Le Québec des villes et des régions

Le Devoir
mercredi 21 février 2007

M. le président, la prospérité de toutes les régions du Québec est au coeur des préoccupations de notre gouvernement. Nous en avons fait le thème principal de nos consultations prébudgétaires. Celles-ci nous ont permis de rencontrer des représentants d’une quarantaine de groupes.

Nous avons également entendu les citoyens par l’entremise de consultations en ligne. Nous avons pris bonne note des commentaires reçus, et ils nous ont guidés dans la préparation de ce budget.

Depuis 2003, nous avons oeuvré pour faire de l’autonomie des régions l’axe central du développement régional. Notre action s’est inscrite sur deux plans : le transfert de pouvoirs et de responsabilités aux régions et l’octroi de ressources pour les exercer ; et l’accessibilité pour toutes les régions à des instruments économiques nécessaires à leur développement.

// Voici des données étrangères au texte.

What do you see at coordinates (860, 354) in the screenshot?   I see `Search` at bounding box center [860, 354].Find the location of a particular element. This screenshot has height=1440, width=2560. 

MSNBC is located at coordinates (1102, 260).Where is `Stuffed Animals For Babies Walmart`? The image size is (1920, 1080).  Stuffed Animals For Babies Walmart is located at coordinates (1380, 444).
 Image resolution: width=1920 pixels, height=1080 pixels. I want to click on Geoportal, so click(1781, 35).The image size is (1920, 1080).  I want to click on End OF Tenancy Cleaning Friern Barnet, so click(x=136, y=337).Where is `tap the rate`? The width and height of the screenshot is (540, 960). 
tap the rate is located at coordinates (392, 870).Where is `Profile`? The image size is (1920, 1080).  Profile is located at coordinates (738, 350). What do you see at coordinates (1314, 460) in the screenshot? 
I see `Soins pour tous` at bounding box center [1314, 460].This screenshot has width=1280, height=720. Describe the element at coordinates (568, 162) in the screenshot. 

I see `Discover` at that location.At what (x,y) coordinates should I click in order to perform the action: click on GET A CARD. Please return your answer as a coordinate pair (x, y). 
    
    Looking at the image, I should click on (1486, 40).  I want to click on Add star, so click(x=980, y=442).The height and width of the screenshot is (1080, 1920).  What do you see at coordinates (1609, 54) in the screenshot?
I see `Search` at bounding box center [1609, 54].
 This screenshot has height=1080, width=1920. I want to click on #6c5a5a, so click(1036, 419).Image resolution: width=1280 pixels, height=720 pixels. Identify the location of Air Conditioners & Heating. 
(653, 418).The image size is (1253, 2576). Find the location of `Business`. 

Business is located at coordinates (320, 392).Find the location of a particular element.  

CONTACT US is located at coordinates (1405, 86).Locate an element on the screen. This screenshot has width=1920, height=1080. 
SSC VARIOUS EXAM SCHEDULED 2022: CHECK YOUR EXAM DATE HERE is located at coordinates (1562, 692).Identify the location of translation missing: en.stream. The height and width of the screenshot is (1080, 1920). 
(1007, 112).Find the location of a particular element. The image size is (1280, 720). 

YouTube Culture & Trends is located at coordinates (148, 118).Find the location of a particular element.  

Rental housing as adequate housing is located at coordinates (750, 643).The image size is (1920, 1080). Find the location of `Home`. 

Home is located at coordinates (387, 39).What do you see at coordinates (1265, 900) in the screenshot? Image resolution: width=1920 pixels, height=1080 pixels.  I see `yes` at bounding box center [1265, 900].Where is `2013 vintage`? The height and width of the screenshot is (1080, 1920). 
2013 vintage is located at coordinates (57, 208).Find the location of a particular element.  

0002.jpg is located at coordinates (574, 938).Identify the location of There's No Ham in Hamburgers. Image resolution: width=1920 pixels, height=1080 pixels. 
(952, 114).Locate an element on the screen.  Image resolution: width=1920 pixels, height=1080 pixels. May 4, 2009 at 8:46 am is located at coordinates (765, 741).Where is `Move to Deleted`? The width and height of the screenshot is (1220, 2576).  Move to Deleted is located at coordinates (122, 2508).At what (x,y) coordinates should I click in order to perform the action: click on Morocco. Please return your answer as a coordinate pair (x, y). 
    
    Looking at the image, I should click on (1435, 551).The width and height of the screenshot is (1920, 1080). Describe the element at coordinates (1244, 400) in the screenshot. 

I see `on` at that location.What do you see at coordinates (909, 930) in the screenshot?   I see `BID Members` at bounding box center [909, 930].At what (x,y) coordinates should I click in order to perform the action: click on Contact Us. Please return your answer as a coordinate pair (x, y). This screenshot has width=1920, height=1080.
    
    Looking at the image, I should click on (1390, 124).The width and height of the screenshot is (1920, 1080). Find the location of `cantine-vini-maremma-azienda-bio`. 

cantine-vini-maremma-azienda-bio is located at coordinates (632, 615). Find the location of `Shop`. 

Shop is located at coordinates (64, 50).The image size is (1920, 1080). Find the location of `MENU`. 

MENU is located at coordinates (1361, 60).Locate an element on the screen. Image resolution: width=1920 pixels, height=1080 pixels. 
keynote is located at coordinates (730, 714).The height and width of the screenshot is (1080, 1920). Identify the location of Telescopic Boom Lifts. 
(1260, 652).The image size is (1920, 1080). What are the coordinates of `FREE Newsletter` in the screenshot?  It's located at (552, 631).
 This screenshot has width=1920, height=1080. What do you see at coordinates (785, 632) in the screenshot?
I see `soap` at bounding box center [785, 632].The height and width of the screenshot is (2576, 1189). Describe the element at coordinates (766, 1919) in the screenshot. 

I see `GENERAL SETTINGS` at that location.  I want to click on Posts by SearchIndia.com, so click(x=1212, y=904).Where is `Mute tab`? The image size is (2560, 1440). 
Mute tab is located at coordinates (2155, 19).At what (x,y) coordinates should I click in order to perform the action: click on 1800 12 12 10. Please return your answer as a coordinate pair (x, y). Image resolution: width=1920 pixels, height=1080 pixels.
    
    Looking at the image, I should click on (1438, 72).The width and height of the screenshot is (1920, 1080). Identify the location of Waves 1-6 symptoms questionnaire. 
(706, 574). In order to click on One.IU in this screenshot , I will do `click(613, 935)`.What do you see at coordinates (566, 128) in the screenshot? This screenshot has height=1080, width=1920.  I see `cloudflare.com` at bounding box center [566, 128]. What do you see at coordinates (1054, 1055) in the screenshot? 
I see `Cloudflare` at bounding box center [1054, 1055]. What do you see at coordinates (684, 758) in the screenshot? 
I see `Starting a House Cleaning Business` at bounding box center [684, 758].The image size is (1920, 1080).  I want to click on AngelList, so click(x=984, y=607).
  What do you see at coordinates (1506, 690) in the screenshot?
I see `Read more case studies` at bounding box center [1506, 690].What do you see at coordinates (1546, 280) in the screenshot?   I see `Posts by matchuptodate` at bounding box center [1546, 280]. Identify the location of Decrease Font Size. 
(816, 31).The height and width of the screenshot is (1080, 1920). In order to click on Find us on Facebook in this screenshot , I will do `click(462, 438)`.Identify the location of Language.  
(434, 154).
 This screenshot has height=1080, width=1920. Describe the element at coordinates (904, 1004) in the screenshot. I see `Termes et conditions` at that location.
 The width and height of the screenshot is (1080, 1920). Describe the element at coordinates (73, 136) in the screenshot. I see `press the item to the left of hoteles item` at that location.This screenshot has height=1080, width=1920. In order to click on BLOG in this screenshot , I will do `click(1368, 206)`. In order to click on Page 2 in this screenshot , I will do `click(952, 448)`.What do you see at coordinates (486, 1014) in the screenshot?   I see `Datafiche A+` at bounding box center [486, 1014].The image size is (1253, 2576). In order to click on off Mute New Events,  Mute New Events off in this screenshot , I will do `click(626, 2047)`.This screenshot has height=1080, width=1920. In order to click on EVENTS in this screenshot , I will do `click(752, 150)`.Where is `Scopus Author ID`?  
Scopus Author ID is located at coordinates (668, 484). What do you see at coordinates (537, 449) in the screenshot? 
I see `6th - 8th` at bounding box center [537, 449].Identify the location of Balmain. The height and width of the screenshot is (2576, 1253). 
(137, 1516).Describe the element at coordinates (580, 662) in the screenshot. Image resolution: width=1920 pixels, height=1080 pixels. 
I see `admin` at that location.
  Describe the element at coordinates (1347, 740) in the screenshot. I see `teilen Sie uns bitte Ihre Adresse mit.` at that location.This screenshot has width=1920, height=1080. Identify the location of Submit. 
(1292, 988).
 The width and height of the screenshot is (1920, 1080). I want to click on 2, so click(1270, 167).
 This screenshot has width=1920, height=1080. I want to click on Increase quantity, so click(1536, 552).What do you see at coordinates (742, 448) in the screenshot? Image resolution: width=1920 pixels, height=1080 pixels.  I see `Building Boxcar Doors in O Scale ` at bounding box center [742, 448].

Nos réalisations parlent d’elles-mêmes. Pour favoriser l’autonomie régionale, nous avons : créé et financé les conférences régionales des élus, les CRE ; transféré aux MRC les responsabilités des CLD, les centres locaux de développement ; investi 3,8 milliards de dollars dans l’Entente pour un nouveau partenariat fiscal et financier avec les municipalités ; et entrepris la signature des 91 ententes dans le cadre de la Politique nationale de la ruralité, qui totalisera 280 millions de dollars.

Nous avons aussi fourni un levier économique important en créant les FIER pour faciliter le financement des entreprises en région. Le succès des FIER se traduit par les 40 fonds régionaux qui ont été créés avec des partenaires privés. C’est une capitalisation de 316 millions de dollars qui sert à soutenir le démarrage et la croissance des entreprises.

M. le président, nous voulons faire davantage. Je suis heureux de vous faire part des principales composantes de la Stratégie pour le développement de toutes les régions. J’aimerais féliciter mes collègues, la ministre des Affaires municipales et des Régions, le ministre du Développement économique, de l’Innovation et de l’Exportation, et le ministre des Ressources naturelles et de la Faune, qui ont travaillé à l’élaboration de cette stratégie dont les détails sont présentés dans un fascicule qui accompagne les documents budgétaires.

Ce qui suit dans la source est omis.